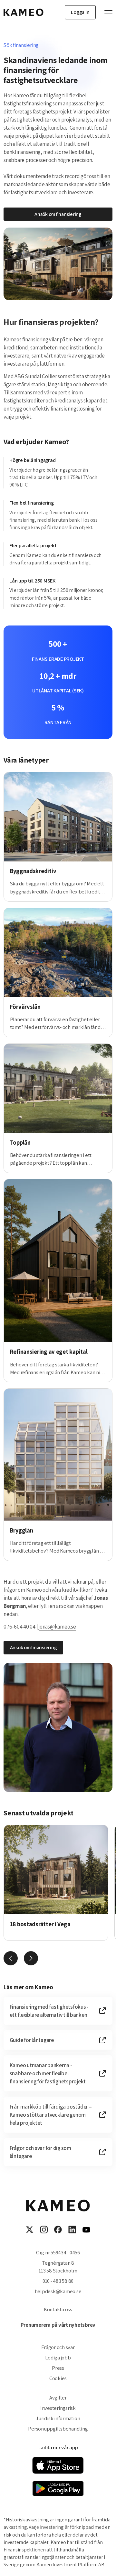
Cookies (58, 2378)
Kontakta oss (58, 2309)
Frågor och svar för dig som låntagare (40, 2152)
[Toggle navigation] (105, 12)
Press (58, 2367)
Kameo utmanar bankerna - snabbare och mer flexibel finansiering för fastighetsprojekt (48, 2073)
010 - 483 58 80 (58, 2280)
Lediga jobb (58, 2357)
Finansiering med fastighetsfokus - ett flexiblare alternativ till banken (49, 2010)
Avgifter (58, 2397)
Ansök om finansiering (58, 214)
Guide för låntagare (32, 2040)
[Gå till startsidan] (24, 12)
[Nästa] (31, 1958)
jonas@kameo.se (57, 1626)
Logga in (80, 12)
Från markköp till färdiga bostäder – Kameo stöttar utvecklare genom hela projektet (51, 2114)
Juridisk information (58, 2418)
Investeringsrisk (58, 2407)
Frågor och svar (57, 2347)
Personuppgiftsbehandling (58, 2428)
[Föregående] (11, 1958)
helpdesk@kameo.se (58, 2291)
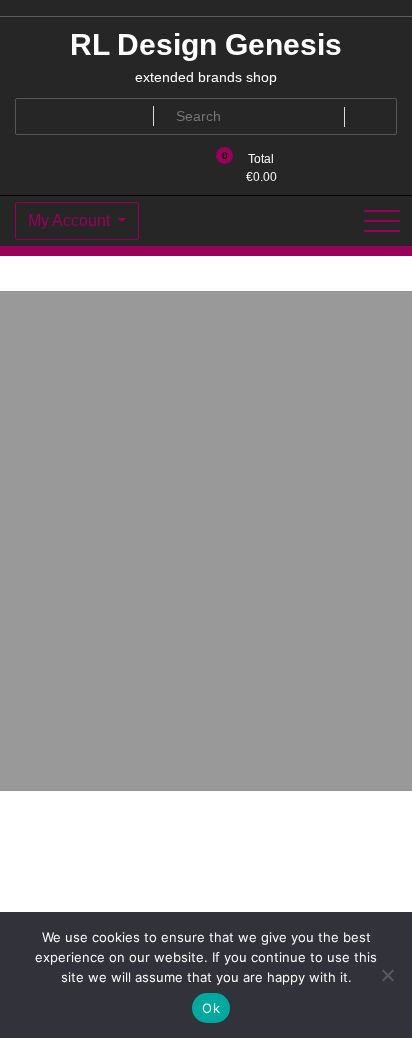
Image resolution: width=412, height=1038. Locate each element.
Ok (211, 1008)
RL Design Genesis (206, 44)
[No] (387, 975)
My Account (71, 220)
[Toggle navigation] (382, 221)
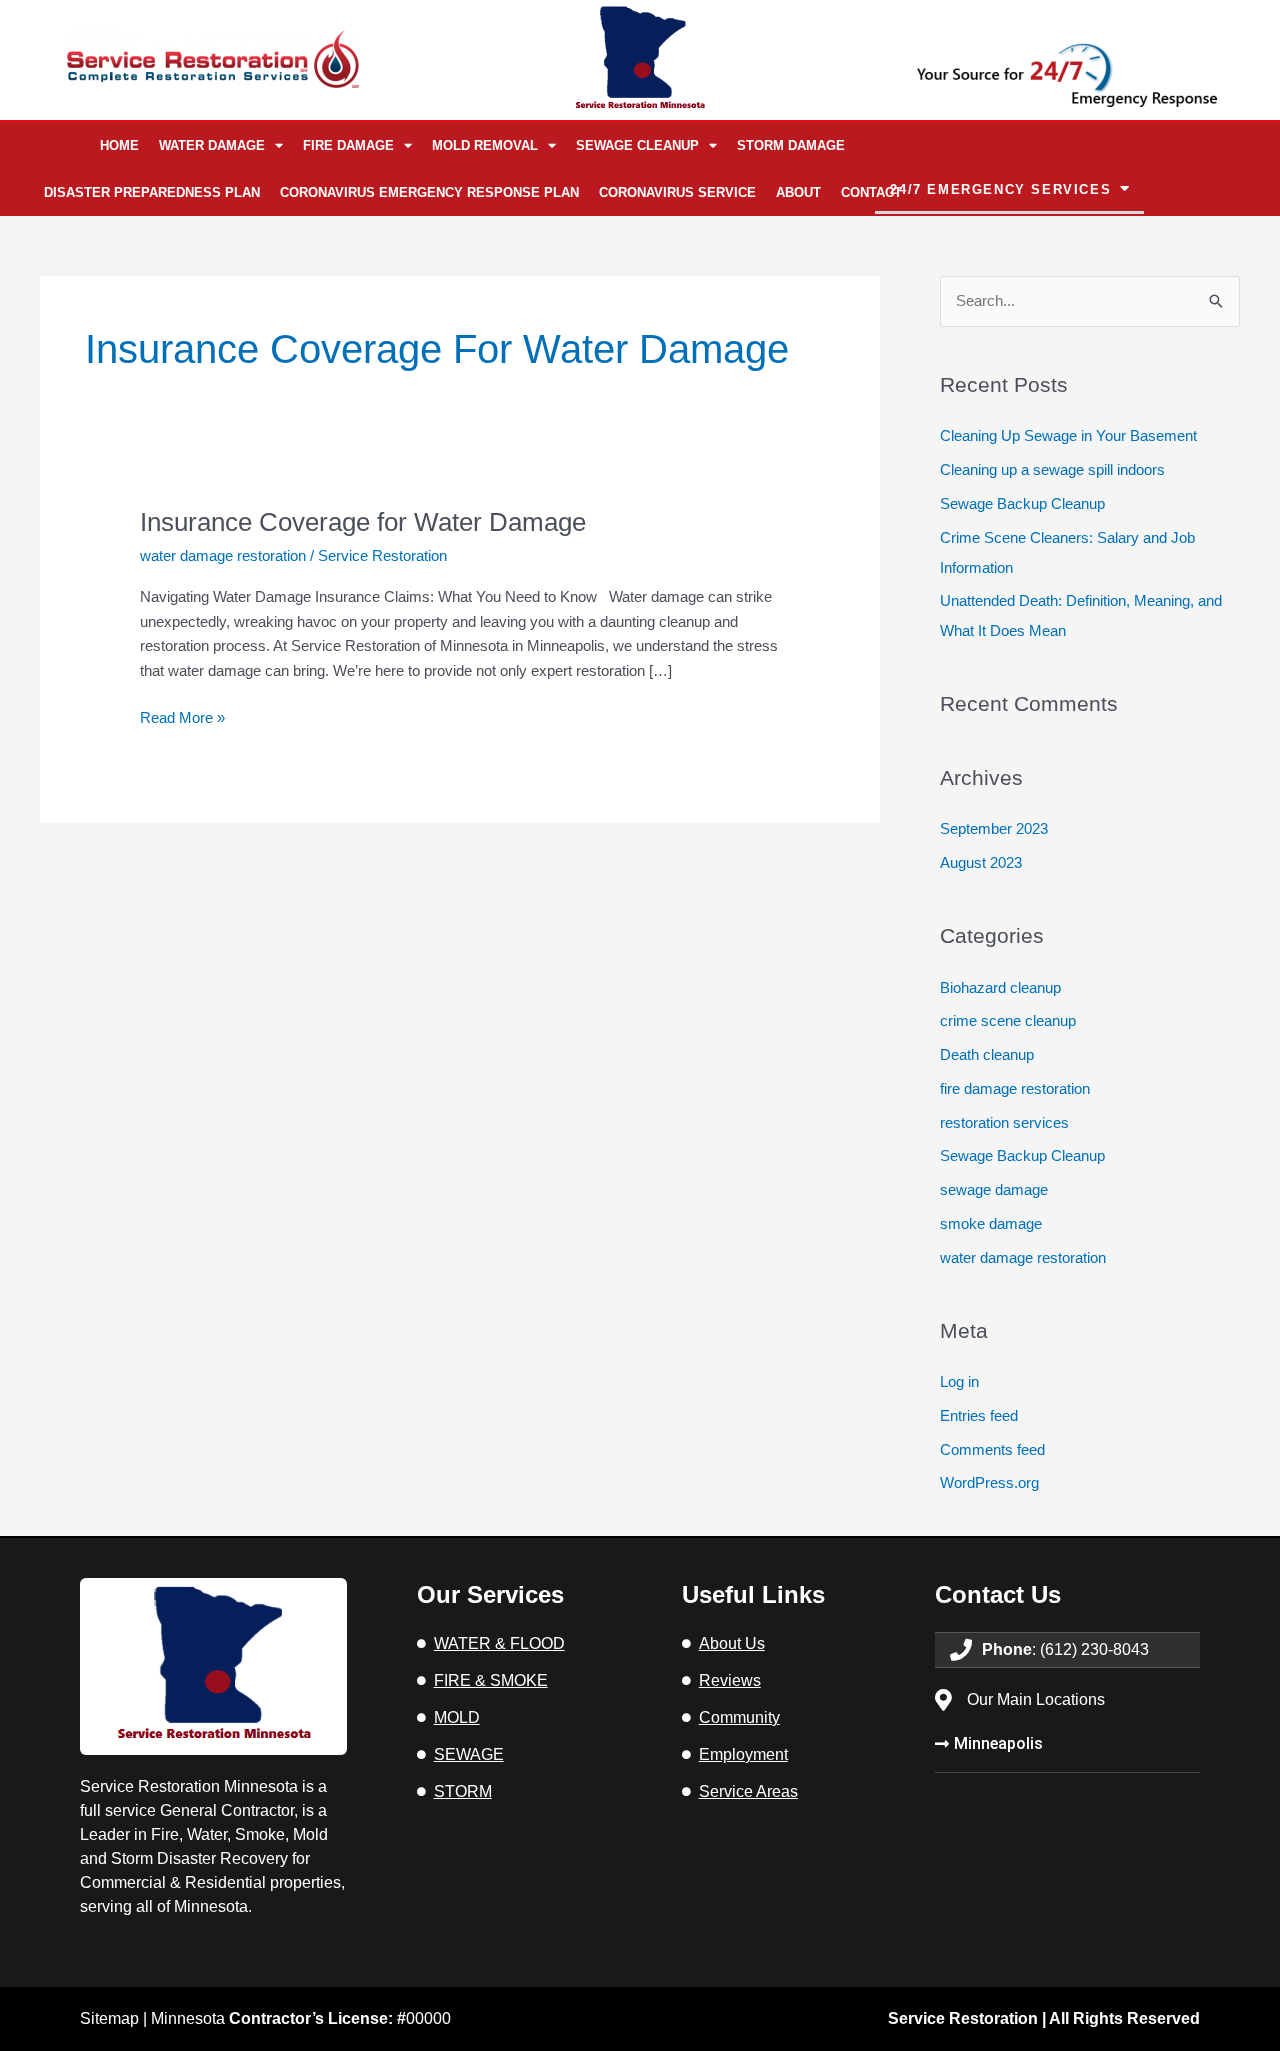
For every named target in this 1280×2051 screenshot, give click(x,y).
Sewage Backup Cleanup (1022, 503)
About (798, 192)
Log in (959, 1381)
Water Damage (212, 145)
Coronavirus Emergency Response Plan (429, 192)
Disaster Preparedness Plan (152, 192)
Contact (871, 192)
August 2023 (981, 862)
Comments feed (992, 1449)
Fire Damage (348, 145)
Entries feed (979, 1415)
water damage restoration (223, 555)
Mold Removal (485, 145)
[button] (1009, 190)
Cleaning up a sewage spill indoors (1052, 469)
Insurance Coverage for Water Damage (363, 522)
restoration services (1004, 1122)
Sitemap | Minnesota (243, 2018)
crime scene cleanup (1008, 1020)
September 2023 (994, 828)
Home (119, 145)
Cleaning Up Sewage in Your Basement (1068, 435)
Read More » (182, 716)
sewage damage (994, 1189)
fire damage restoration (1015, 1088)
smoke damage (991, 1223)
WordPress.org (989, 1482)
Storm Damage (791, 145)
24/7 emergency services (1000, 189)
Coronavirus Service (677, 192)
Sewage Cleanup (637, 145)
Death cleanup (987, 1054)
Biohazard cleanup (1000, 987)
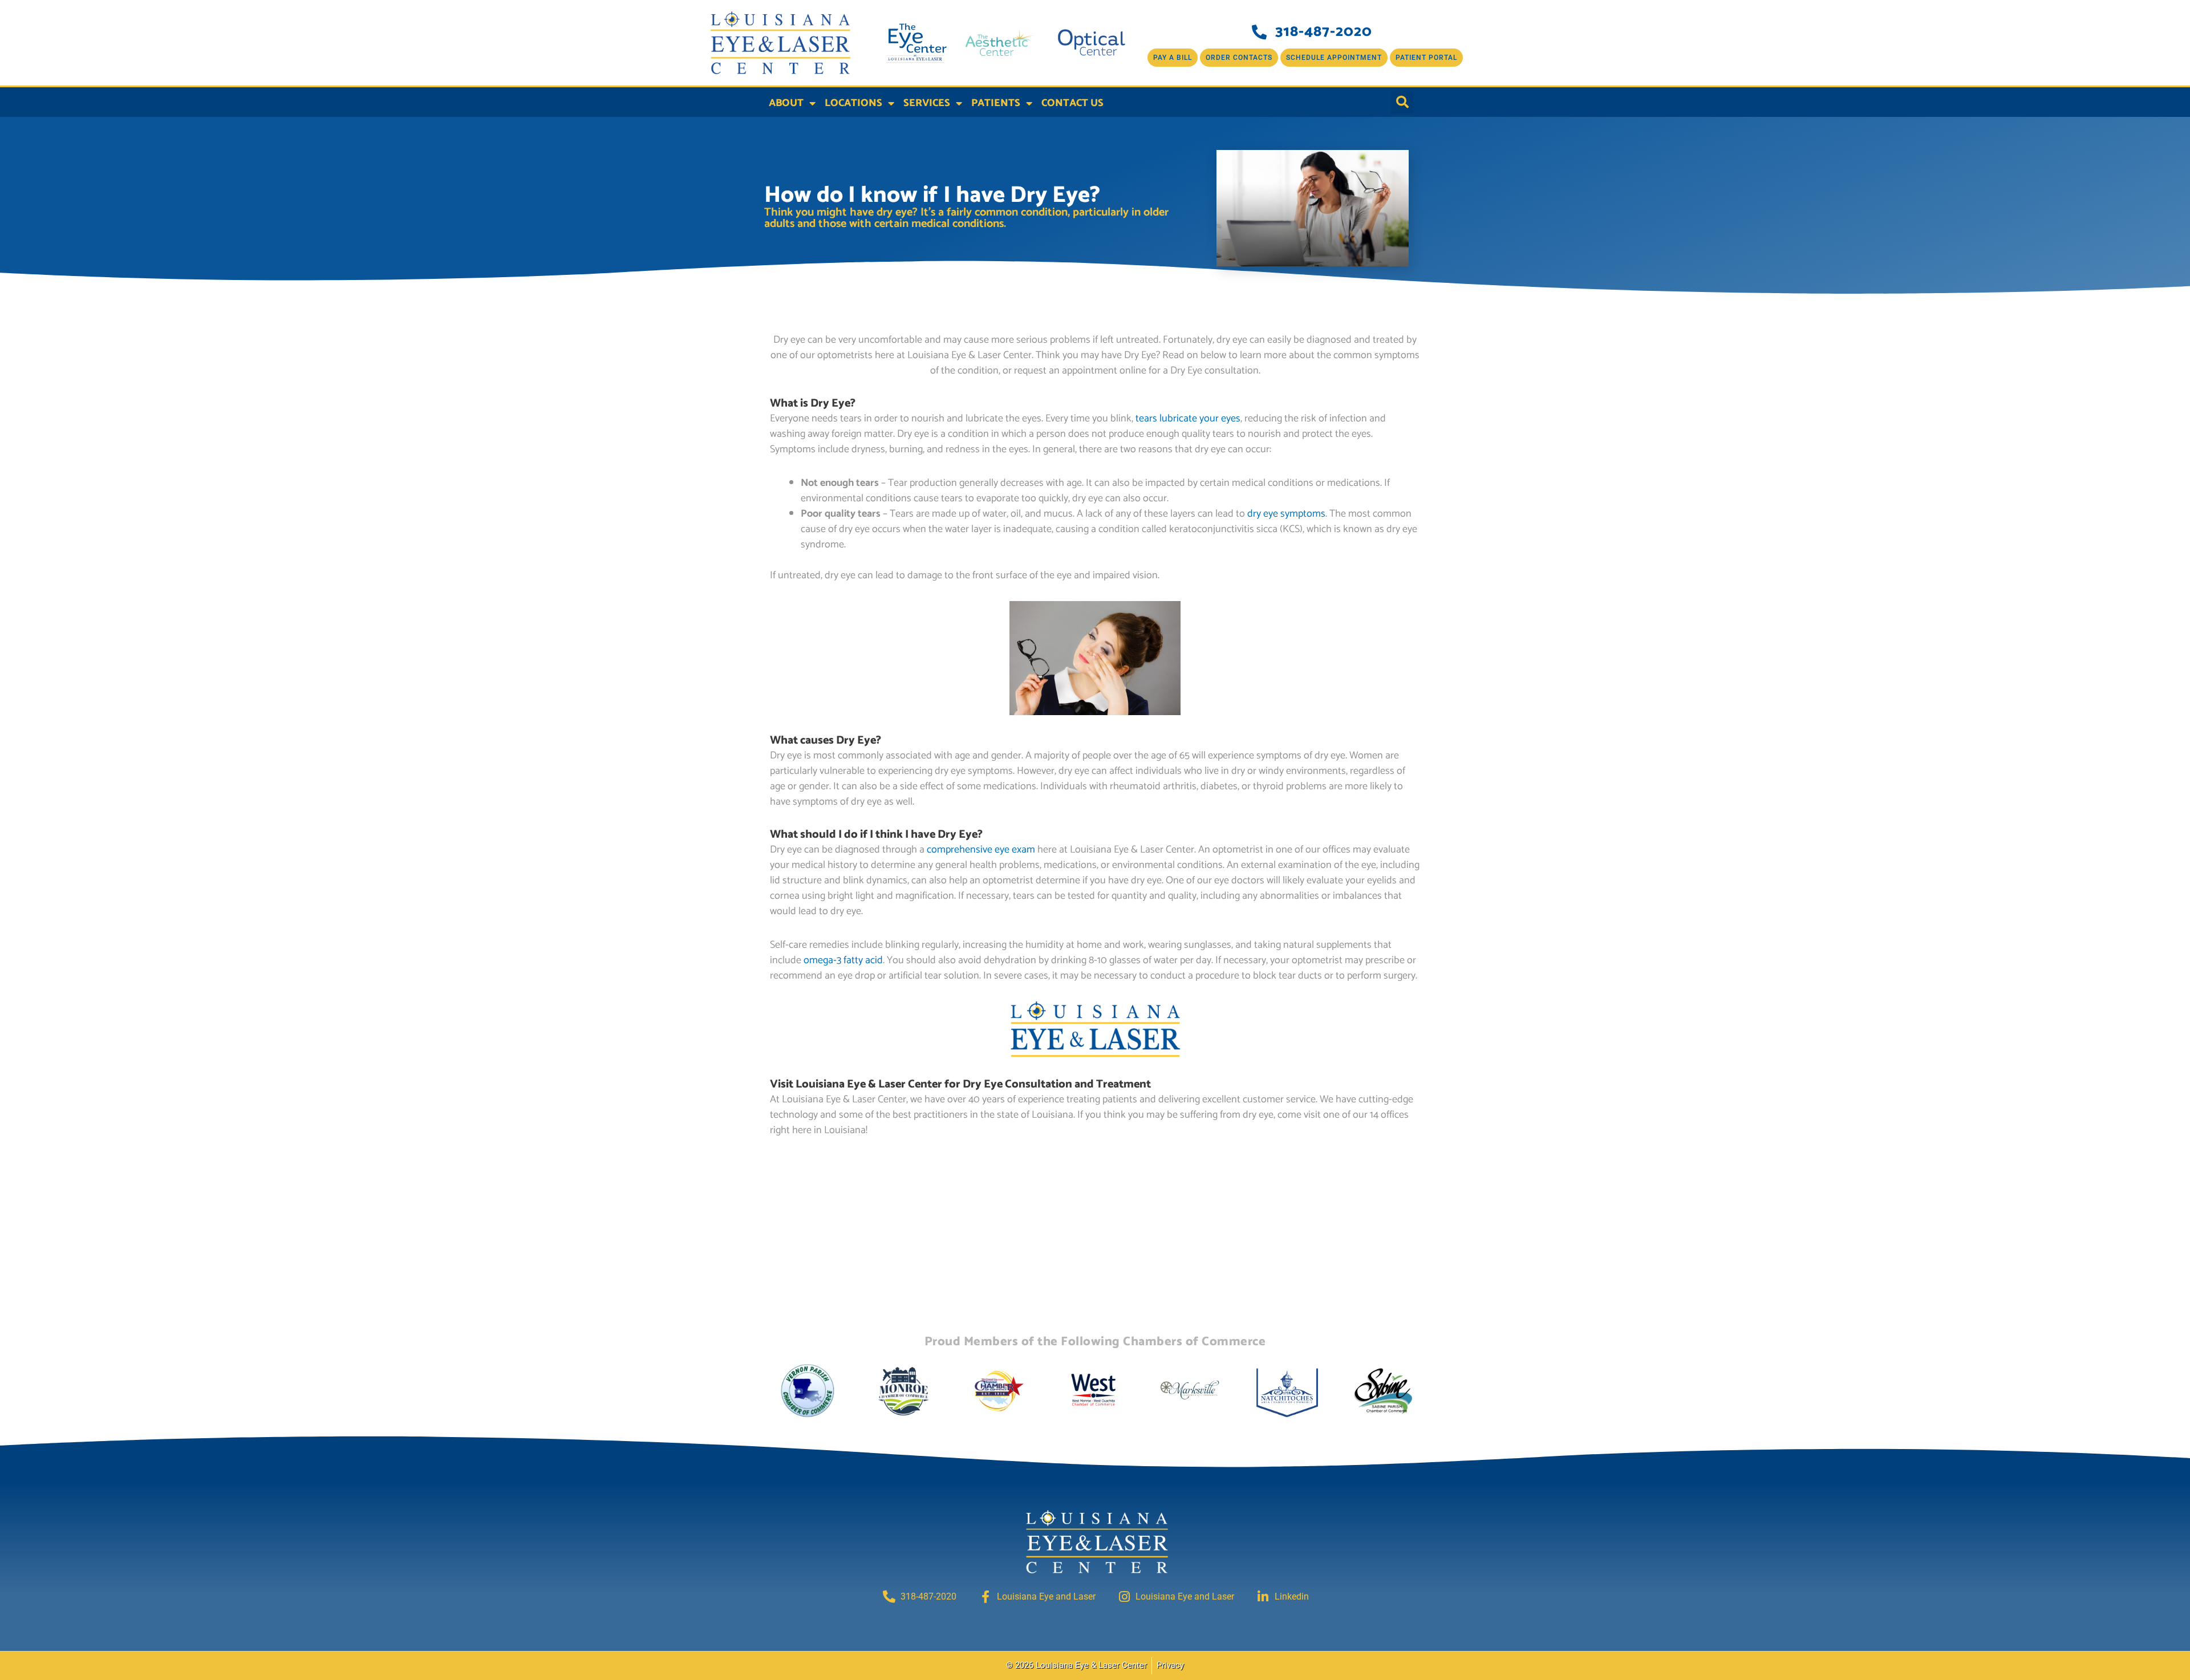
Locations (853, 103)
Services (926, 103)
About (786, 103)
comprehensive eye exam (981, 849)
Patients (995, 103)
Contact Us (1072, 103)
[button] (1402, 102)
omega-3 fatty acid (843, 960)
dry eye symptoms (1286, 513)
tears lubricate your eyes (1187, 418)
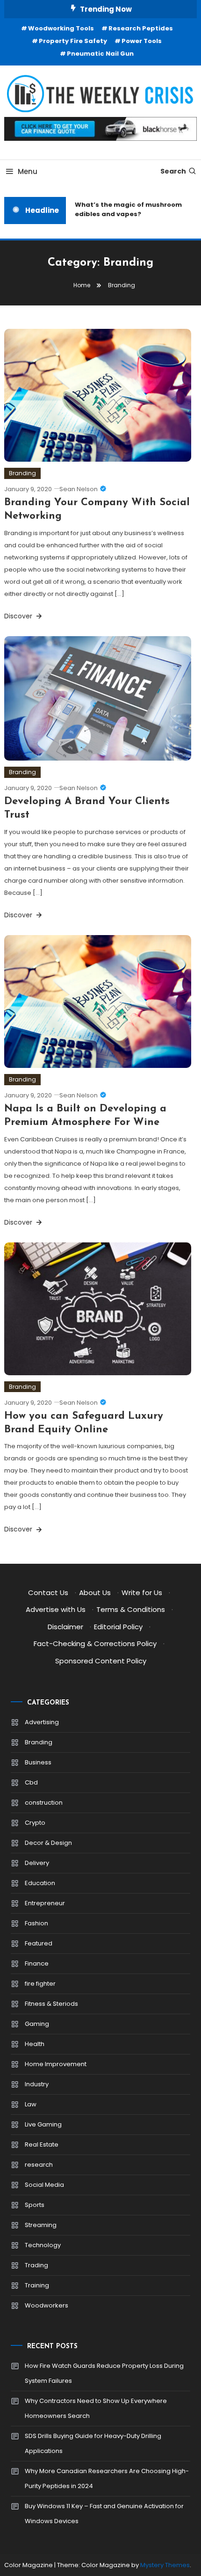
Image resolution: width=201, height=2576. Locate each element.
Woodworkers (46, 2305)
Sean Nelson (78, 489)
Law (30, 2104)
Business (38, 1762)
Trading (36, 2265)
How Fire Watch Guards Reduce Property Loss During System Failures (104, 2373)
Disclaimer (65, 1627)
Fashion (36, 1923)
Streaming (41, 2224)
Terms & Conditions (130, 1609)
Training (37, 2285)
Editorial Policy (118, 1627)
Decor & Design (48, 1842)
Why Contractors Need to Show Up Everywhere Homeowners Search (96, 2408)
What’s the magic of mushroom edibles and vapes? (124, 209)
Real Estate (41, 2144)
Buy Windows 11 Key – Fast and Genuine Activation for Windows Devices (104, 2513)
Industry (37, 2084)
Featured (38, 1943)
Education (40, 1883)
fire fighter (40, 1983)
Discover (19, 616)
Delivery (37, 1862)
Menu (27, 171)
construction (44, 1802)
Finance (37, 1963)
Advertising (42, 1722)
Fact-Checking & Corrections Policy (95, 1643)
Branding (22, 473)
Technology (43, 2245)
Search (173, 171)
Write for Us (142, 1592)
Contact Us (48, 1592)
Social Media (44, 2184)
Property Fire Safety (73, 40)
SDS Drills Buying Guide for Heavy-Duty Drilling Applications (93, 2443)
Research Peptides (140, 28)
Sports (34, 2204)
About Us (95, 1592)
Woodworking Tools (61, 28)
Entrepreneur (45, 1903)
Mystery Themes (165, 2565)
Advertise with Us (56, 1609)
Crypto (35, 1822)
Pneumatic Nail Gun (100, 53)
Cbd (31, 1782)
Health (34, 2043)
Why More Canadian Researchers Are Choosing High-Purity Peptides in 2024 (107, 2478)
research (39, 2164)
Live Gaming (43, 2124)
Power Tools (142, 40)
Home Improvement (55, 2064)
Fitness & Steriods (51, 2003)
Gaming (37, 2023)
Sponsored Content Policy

AIM OF THE EXERCISE
Exactly the lines above from the one that contains "Ok (211, 1008)" down to the one that contains "Log in (959, 1381)" are to be output, both ends kept and pictures omitted.

OUTPUT FOR THIS EXERCISE
Ok (211, 1008)
RL Design Genesis (206, 44)
[No] (387, 975)
My Account (71, 220)
[Toggle navigation] (382, 221)
For every named target in this 1280×2051 screenshot, give click(x,y).
Sewage Backup Cleanup (1022, 503)
About (798, 192)
Log in (959, 1381)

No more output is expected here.